The BankBot trojan is managing to keep Google Engineers on their toes.  The trojan sits, literally, on top of existing banking apps and captures your user name and password.

The initial target was Russian banks.  Then it was “improved” to include UK, Austria, Germany and Turkey.  Who knows what the next version will target.

The creators of this malware have been creative enough to foil Google’s software, called Bouncer, into thinking these are legitimate apps.

A handful of apps have been found that deploy this malware and they have all been taken down – but not before thousands of downloads were made.

BankBot can also steal credentials for Facebook, Youtube, WhatsApp, Uber and other apps.

BankBot can also intercept SMS messages often used in two factor authentication.  THIS is why NIST, has deprecated the use of SMS for two factor authentication.  Too easy to compromise.

In the source article below, there is a list of 424 banking apps that BankBot is targeting.  That is a large number of apps for one piece of malware to target.

One reason we may be seeing this more internationally than in the U.S. is that older versions of Android did not do as good a job of protecting against rogue apps “writing over” legitimate apps on the screen, which is how this malware works.  The user thinks they are typing into the real app because that is what they see, but in reality, the rogue app, sitting on top of the real app is what the user is entering their password into.

This points to another issue.  While Apple is very good about forcing users to upgrade to the current version of iOS, the Android market is fragmented and there is no one company in control.

Within six months of release, Android phones become “obsolete” and companies often stop patching them within a year or two of that release.  Users that continue to use those old Android phones don’t get patches and when those phones are compromised, personal and corporate data on those phones are also compromised.  Silently!

Right now there is a very nasty bit of malware that targets the Broadcom Wi-Fi chip.  It can even work if Wi-Fi is turned off.  Both Apple and Google have patched this in March (Apple) and April (Google), so if you have not installed a major OS upgrade this month, your phone is and will continue to be vulnerable to this attack on the Broadcom Wi-Fi firmware.  This is only one example of a recent attack vector that obsolete phones will remain vulnerable to.

The moral of the story is that companies and individual users of both Android and Apple phones and tablets have to come to grips with the fact that even though those devices still work, if the manufacturer and/or  distributor (like Apple or Verizon) stop supporting those devices, it is time to replace them.  Sorry.  It is a matter of security.  That is no different than the need to upgrade from Windows Vista (which is also not supported), even though it is functioning.  No support = much higher risk of compromise.

In places outside the U.S., old phones running obsolete, non-supported versions of the Android and Apple OSes are commonplace.  As is malware.  And trojans. And security breaches.

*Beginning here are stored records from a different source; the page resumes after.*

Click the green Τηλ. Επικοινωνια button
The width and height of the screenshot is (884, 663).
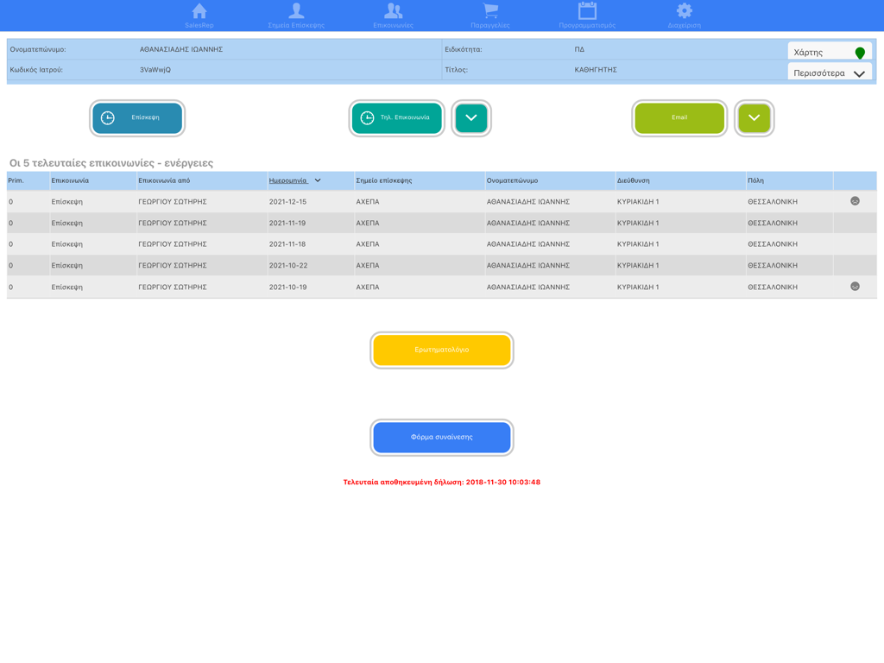click(396, 118)
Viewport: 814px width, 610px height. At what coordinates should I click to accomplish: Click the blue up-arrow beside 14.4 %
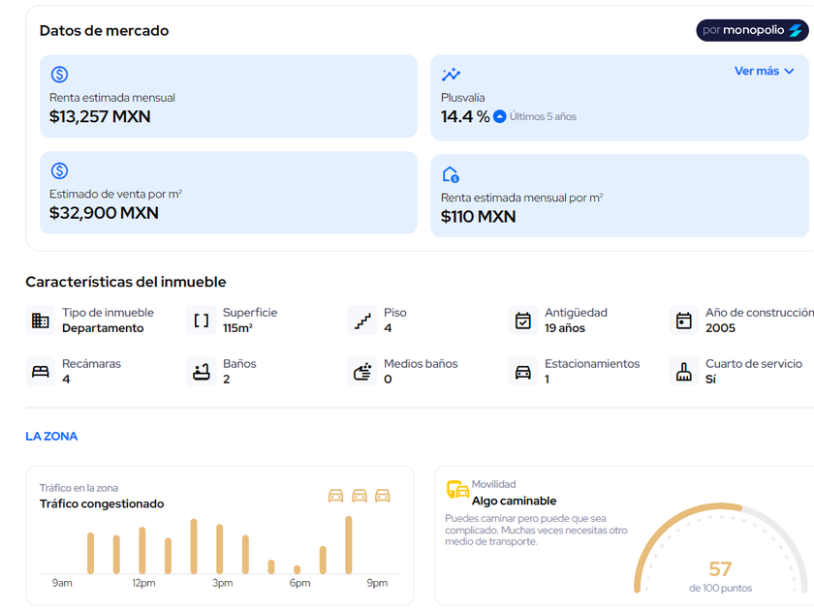pyautogui.click(x=500, y=117)
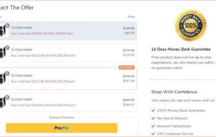Click the green checkmark beside 100% Money-Back Guarantee
Screen dimensions: 216x137
tap(153, 111)
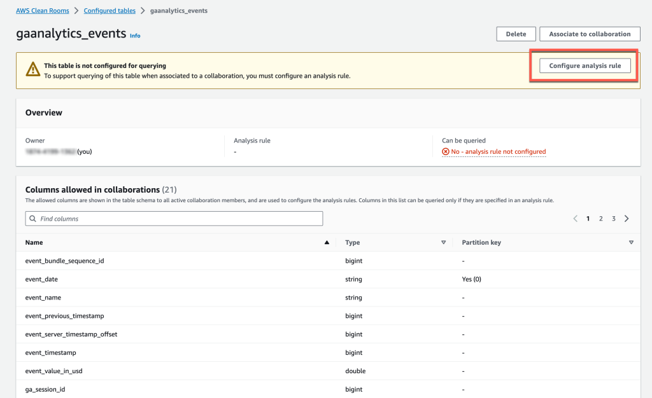Open the Partition key column filter dropdown
Image resolution: width=652 pixels, height=398 pixels.
point(631,242)
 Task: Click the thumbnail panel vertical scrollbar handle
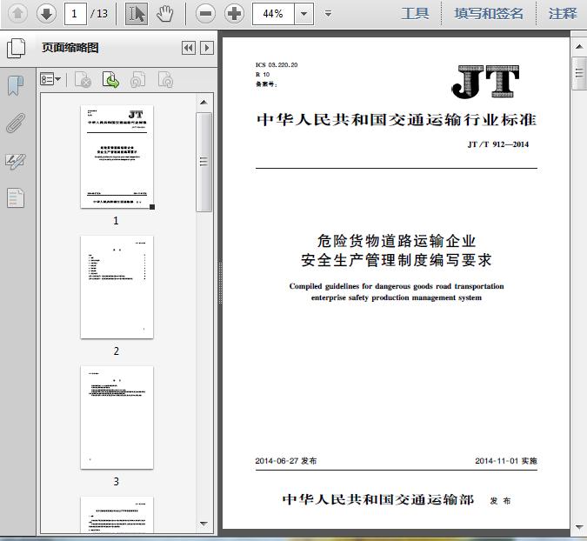click(203, 162)
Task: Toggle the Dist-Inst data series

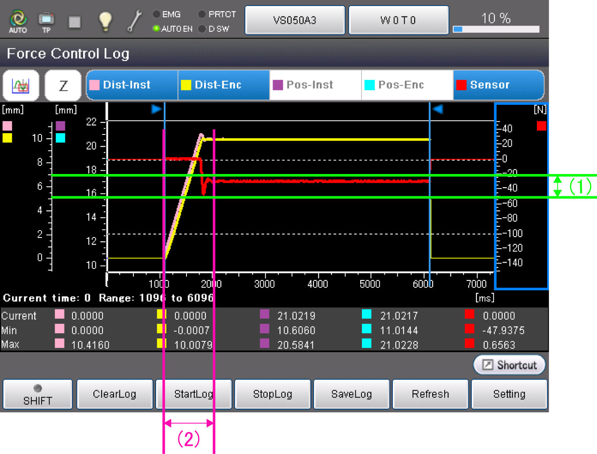Action: click(132, 85)
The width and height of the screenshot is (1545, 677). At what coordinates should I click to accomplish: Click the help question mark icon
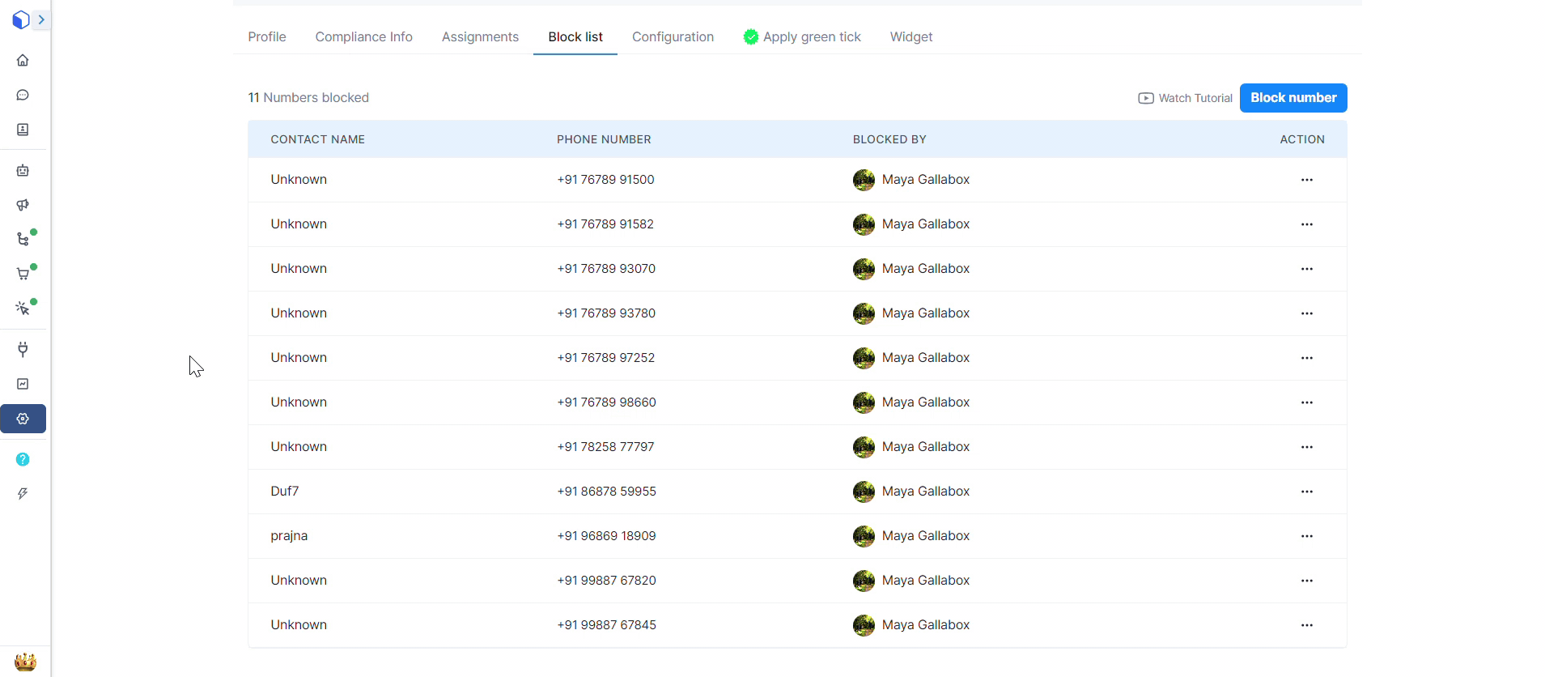pos(23,459)
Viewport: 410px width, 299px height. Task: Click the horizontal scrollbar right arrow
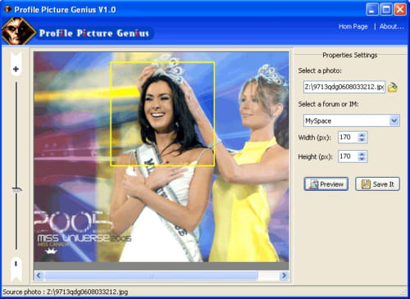tap(284, 275)
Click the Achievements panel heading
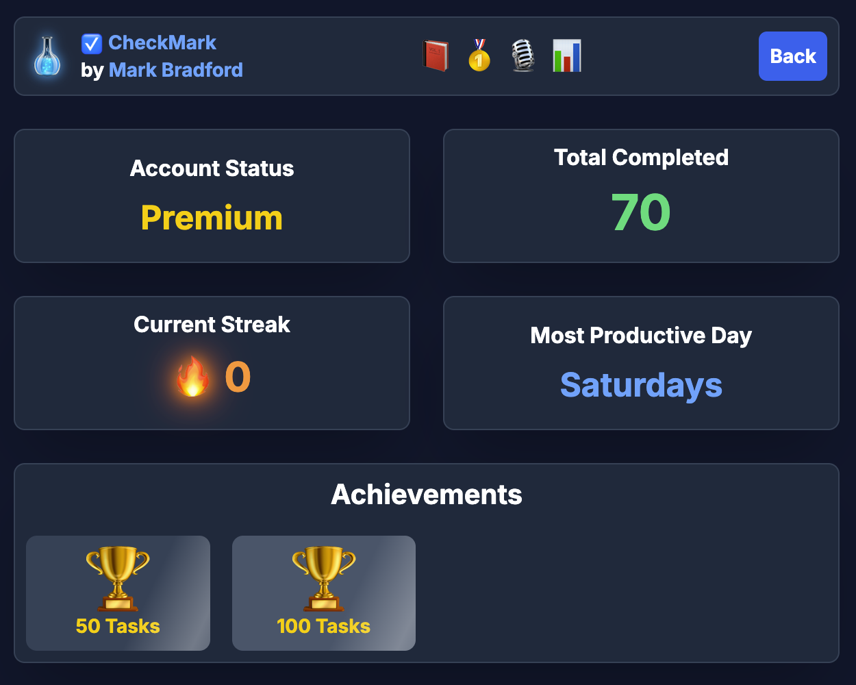 coord(426,494)
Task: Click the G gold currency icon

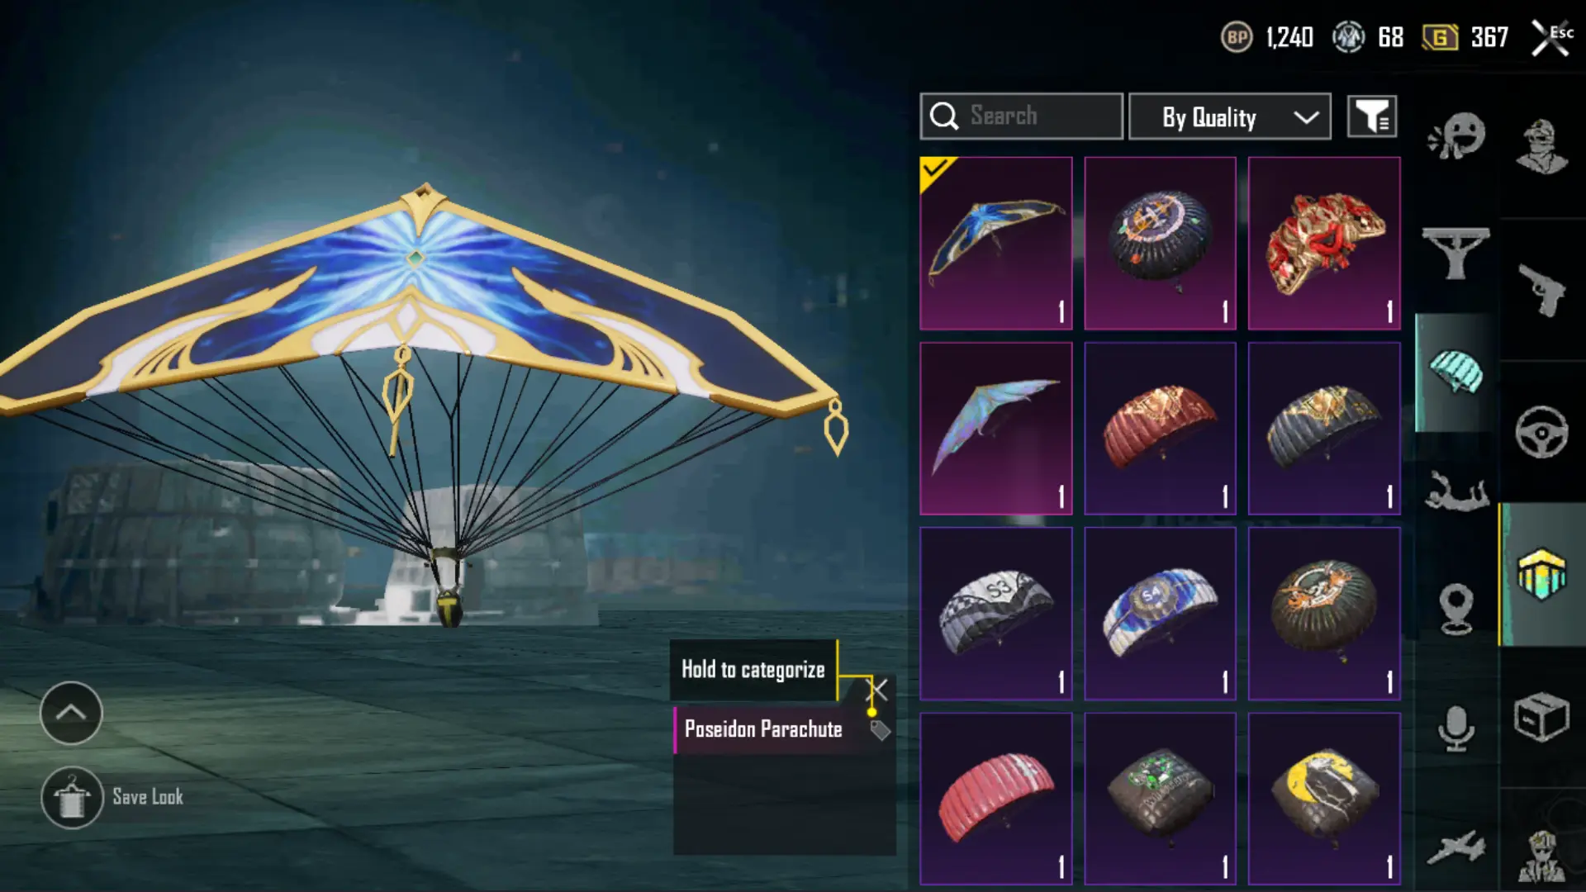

This week Apple got caught trying to silently end support for the iPhone 5 in the newest version of their OS.  They changed their mind when they were outed,  but make no mistake – the next version of iOS will likely NOT support the iPhone 5 and at that point, iPhone users are in the same boat as Android users running version 2,3,4 or 5 of the Android OS.

While you may not like this – if you are running one of these unsupported OSes, you either need to figure out if there is an upgrade path, buy a new device (AND DO NOT GIVE THAT OLD DEVICE TO ANYONE – unless, perhaps, you want to give it to someone you really, really don’t like) or stop using that device for anything sensitive like email or online commerce or banking.

Consider yourself warned.

Information for this post came from Bleeping Computer.